De novo mutations in congenital heart disease with neurodevelopmental and other congenital anomalies
Homsy J., Zaidi S., Shen Y., Ware JS., Samocha KE., Karczewski KJ., DePalma SR., McKean D., Wakimoto H., Gorham J., Jin SC., Deanfield J., Giardini A., Porter GA., Kim R., Bilguvar K., López-Giráldez F., Tikhonova I., Mane S., Romano-Adesman A., Qi H., Vardarajan B., Ma L., Daly M., Roberts AE., Russell MW., Mital S., Newburger JW., Gaynor JW., Breitbart RE., Iossifov I., Ronemus M., Sanders SJ., Kaltman JR., Seidman JG., Brueckner M., Gelb BD., Goldmuntz E., Lifton RP., Seidman CE., Chung WK.
Congenital heart disease (CHD) patients have an increased prevalence of extracardiac congenital anomalies (CAs) and risk of neurodevelopmental disabilities (NDDs). Exome sequencing of 1213 CHD parent-offspring trios identified an excess of protein-damaging de novo mutations, especially in genes highly expressed in the developing heart and brain.

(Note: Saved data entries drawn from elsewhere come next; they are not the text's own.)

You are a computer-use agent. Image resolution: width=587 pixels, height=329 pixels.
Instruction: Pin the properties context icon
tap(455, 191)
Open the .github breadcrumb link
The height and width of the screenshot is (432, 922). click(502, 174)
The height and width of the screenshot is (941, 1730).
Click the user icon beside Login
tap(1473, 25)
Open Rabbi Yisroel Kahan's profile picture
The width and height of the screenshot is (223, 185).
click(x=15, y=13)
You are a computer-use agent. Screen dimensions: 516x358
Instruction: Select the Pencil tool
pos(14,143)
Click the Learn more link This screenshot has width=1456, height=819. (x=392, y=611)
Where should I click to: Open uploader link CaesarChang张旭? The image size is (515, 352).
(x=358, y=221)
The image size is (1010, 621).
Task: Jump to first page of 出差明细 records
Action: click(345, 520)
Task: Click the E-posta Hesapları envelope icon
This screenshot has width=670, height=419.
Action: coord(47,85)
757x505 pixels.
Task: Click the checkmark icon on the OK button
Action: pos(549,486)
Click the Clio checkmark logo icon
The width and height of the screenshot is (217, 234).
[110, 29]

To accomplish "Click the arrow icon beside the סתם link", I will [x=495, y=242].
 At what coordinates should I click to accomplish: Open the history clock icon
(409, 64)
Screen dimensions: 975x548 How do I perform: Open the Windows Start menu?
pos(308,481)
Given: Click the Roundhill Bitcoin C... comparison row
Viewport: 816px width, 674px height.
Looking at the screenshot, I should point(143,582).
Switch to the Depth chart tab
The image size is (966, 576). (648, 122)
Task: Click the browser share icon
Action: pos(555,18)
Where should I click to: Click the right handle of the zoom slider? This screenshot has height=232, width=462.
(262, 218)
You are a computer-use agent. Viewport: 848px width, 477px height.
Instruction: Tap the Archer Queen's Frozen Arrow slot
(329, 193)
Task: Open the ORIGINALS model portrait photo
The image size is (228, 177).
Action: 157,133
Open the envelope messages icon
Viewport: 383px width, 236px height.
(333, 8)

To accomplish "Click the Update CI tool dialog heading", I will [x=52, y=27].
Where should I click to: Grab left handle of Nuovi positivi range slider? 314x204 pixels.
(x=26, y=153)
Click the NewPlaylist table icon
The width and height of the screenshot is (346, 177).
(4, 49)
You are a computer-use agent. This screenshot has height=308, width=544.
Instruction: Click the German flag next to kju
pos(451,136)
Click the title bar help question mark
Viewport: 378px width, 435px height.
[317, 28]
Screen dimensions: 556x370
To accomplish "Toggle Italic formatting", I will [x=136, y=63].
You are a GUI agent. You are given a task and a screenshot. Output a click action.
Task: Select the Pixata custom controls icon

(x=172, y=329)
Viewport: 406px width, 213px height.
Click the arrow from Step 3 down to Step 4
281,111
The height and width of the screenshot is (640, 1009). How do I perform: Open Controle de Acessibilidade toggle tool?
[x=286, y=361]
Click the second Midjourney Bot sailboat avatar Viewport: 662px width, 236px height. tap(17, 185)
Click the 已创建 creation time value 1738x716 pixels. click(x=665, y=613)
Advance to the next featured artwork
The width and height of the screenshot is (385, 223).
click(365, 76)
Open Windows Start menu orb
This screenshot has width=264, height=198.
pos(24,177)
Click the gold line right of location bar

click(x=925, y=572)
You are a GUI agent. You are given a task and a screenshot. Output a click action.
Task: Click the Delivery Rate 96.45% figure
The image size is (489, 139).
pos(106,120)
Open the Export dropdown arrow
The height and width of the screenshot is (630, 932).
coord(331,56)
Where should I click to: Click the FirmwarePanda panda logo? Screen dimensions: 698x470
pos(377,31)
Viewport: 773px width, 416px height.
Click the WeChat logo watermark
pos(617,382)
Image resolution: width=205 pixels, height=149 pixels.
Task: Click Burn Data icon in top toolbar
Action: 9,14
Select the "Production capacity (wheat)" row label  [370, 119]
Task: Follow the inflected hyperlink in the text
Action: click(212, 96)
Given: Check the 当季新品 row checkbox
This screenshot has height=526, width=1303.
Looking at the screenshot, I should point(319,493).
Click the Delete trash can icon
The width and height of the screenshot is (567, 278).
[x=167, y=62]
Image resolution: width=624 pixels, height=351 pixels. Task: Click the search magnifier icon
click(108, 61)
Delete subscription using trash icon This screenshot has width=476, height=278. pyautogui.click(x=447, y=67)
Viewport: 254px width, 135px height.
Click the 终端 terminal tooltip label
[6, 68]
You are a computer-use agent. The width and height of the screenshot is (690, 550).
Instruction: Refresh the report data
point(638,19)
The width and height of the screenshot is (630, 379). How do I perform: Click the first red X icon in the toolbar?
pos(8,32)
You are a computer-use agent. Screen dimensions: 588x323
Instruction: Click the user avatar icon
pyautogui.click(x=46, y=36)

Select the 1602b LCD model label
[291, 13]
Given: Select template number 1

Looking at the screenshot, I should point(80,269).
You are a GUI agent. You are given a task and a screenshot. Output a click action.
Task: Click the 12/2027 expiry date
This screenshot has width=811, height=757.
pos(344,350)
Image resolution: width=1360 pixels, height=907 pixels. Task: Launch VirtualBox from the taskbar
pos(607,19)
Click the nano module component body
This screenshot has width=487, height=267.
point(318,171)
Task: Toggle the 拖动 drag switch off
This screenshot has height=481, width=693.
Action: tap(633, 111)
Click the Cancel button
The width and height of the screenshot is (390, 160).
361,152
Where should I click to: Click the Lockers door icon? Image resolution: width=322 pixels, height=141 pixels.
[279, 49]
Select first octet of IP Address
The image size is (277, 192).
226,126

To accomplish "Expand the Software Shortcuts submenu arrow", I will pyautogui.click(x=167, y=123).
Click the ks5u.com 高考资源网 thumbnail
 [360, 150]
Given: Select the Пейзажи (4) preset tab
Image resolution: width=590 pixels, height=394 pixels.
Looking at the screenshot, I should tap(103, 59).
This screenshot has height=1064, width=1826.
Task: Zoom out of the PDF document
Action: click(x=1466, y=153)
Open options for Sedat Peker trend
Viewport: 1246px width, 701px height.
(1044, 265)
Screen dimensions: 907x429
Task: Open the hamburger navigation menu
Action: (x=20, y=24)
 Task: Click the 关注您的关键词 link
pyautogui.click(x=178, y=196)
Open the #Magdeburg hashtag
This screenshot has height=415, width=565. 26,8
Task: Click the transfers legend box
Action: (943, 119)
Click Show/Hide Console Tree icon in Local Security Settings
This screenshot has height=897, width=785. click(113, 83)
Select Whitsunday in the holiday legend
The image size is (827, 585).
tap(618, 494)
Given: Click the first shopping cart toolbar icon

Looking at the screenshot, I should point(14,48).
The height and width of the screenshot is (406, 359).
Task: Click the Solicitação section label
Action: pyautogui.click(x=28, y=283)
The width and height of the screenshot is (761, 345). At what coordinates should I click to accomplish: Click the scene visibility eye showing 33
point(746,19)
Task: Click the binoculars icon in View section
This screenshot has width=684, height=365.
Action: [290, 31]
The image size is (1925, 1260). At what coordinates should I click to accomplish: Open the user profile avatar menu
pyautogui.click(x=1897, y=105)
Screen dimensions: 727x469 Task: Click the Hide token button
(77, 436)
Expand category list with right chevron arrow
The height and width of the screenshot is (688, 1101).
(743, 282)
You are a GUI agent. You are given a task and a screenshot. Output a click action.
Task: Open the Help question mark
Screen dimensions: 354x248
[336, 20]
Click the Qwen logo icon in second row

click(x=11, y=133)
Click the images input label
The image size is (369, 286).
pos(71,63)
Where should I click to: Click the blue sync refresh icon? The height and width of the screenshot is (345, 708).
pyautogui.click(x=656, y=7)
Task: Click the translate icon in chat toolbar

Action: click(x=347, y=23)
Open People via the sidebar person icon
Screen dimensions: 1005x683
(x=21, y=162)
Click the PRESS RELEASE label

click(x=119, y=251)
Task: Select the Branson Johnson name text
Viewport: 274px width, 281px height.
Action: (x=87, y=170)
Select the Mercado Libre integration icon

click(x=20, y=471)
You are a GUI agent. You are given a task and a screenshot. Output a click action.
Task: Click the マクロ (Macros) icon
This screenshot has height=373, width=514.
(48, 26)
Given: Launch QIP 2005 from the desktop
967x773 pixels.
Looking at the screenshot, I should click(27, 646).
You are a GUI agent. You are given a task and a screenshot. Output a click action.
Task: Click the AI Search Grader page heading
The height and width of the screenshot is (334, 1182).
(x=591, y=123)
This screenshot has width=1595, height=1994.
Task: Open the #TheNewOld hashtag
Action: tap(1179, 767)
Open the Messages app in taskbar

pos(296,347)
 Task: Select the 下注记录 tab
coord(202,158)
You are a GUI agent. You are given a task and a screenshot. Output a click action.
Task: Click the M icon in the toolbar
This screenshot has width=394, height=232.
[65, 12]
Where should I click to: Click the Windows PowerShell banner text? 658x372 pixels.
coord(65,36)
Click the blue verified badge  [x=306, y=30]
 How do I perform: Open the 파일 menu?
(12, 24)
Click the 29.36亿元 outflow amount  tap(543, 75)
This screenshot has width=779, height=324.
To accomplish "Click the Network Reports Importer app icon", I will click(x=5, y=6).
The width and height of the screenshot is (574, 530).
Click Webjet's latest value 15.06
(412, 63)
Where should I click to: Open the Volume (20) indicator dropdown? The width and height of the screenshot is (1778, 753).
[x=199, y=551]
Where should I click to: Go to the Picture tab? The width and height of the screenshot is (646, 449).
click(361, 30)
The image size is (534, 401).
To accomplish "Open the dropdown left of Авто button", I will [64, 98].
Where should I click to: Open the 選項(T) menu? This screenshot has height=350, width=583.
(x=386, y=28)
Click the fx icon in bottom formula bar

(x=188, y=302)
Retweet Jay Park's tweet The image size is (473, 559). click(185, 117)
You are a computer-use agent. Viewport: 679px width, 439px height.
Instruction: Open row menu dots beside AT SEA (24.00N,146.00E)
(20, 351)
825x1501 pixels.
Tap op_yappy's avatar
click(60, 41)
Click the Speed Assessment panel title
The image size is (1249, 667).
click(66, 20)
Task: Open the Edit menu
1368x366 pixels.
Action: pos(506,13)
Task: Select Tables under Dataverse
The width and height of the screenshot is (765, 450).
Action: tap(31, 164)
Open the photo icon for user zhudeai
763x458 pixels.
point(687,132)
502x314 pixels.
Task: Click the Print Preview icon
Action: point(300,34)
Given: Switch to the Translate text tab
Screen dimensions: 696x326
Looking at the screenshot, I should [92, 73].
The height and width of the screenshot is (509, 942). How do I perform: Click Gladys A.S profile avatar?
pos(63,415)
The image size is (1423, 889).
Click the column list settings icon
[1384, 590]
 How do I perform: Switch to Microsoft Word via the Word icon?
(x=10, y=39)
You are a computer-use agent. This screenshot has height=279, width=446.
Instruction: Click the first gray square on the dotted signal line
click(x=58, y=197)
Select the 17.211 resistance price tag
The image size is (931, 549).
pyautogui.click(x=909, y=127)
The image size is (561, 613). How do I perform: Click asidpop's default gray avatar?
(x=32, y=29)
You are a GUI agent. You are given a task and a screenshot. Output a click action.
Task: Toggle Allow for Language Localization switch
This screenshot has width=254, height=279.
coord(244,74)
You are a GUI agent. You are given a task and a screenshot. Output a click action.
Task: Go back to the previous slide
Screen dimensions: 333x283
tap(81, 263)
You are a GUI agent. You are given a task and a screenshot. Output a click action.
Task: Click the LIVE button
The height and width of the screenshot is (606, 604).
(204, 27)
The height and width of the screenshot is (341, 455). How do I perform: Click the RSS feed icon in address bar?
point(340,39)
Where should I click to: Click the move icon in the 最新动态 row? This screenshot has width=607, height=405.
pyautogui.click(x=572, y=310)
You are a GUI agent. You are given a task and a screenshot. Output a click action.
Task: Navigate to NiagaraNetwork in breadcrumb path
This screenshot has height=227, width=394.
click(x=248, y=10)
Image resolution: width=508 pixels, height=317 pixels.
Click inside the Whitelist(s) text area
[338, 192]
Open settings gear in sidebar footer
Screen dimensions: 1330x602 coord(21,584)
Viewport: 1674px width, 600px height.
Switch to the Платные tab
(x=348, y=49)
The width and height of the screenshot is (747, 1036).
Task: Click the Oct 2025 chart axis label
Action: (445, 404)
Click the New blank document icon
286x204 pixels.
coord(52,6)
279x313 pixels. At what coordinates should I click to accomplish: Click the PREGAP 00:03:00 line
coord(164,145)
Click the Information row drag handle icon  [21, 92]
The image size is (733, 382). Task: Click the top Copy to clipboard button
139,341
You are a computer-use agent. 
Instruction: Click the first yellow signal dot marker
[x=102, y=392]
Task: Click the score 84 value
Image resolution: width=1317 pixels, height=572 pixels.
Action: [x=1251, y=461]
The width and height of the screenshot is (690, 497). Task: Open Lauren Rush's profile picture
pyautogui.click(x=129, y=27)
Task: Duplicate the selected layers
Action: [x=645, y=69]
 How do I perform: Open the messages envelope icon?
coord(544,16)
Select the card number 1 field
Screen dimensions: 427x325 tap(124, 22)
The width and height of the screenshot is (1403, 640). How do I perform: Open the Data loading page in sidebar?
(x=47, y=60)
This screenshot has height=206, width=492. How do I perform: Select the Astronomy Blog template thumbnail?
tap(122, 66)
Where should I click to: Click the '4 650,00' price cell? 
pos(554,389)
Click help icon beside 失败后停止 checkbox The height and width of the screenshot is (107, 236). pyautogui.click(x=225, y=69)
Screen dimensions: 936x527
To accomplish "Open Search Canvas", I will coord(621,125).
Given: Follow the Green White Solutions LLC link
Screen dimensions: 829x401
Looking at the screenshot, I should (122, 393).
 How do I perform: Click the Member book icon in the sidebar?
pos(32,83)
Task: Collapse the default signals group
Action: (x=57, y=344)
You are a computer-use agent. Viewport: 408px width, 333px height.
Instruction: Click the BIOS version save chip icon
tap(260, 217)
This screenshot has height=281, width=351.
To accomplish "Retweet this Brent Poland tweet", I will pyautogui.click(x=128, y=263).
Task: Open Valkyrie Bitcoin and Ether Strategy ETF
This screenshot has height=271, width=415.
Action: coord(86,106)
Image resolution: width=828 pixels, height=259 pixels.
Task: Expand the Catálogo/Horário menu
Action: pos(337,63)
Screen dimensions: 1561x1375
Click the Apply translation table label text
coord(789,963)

These mutations accounted for 20% of patients with CHD, NDD, and CA but only 2%of patients with isolated CHD. Mutations altered genes involved in morphogenesis, chromatin modification, and transcriptional regulation, including multiple mutations in RBFOX2, a regulator ofmRNA splicing. Genes mutated in other cohorts examined for NDD were enriched in CHD cases, particularly those with coexisting NDD. These findings reveal shared genetic contributions to CHD, NDD, and CA and provide opportunities for improved prognostic assessment and early therapeutic intervention in CHD patients.